Салман вздохнул сокрушенно и цокнул языком. Что у них это означает? Сожаление? Отрицание? Выглядело как: «Извини, брат. Ошибся ты».
– Стар я… – туманно повторил старик. – Слаб. Был Достоевским. Давно. Сейчас силы уже не те. Другие дербанят.
– Ты о чем вообще?
Черт, как кружится голова!
– А ты о чем? Какой-такой трафарет? Зачем трафарет? Белмим. Не знаю ничего.
Врет?
А что, если… пощупать на вшивость?
– Слушай, Салман, а это вообще, чья квартира? Папы твоего?
Старик снова всосал в себя порцию ядовитого дыма.
– Угу.
– А папа кто? Архитектор?
– Умер.
И облако нимбом вокруг растаманки.
– Я спрашиваю, при жизни он кем был? Архитектором?
– Строителем, – вдруг известил меня Салман совершенно будничным тоном. – Начальником УИРа. Знаешь, что это за буквы?
– Еще бы…
– Да ты, парень, проверяешь меня, никак? Вру я или нет? Так?
– С чего ты взял?
– Э-э! Живу долго. А ты умный мальчишка! С виду и не скажешь. Хочешь к нам в «семью»? Нам такие умные нужны.
– Наркоманить?
– Совсем не обязательно. Захочешь – вмажешься, не захочешь – никто насильно впихивать не будет.
– Впихивать, – проворчал я, передразнивая деда. – Зачем я вам? Для красоты? Для престижу?
– Шляпу у меня кто-то ворует, – вдруг посерьезнел старик. – Я даже почти знаю кто. А заниматься лень. Помощь нужна…
«Глуши шляпу!»
Сговорились, что ли?
– У тебя на голове твоя шляпа! Эфиопская. Если хочешь, прикрути к макушке шурупом, чтоб не украли. На веки вечные.
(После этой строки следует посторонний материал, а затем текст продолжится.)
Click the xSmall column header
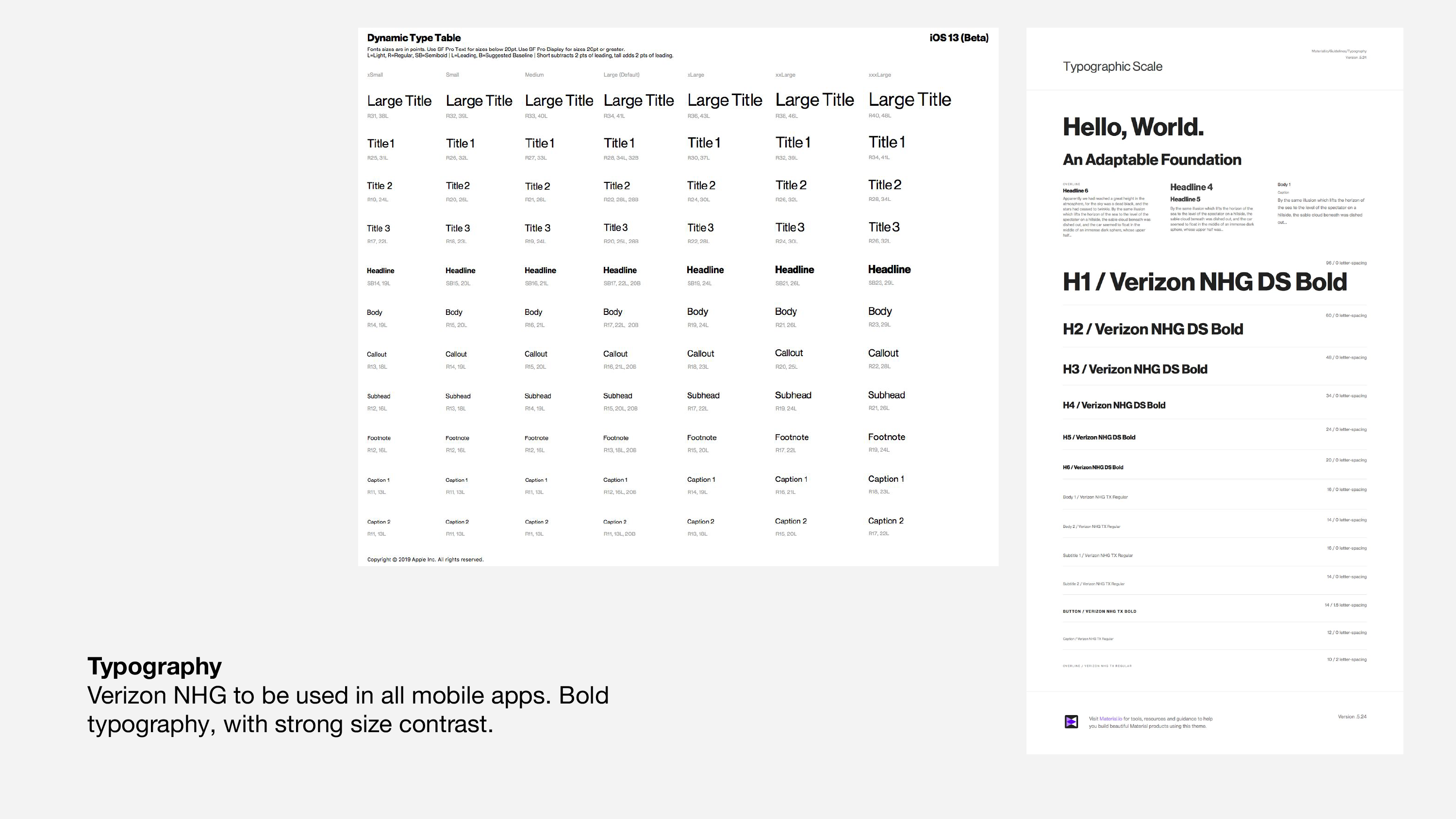This screenshot has width=1456, height=819. [375, 75]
Только… я же говорю, наркоманы столько не живут!
– А я и не живу, – услышал я из клубов дыма. – И ты тоже… не живешь. Тебя вообще здесь нет. Вон тот, белобрысый, есть. А ты… ты мне только кажешься. Ты мертвый. Чужой. Не отсюда. Чур! Чур тебя! Чур меня!
Я попятился.
Сашка, так просто молча развернулся без лишних рефлексий да загрохотал вниз по лестнице. А я медленно задом нащупывал ногой каждую ступеньку.
– Чур! Чур меня! Каргыш! – неслось мне вслед. – Исчезни! Нет тебя! Шайтан!
Глюки пошли у старого! Что этому деду примерещилось?
То, что я – это… не совсем я? Или почувствовал старый своим расширенным сознанием, своим наркомановским шестым чувством все мои замысловатые отношения со временем?
Сверху что-то с грохотом обрушилось на пол.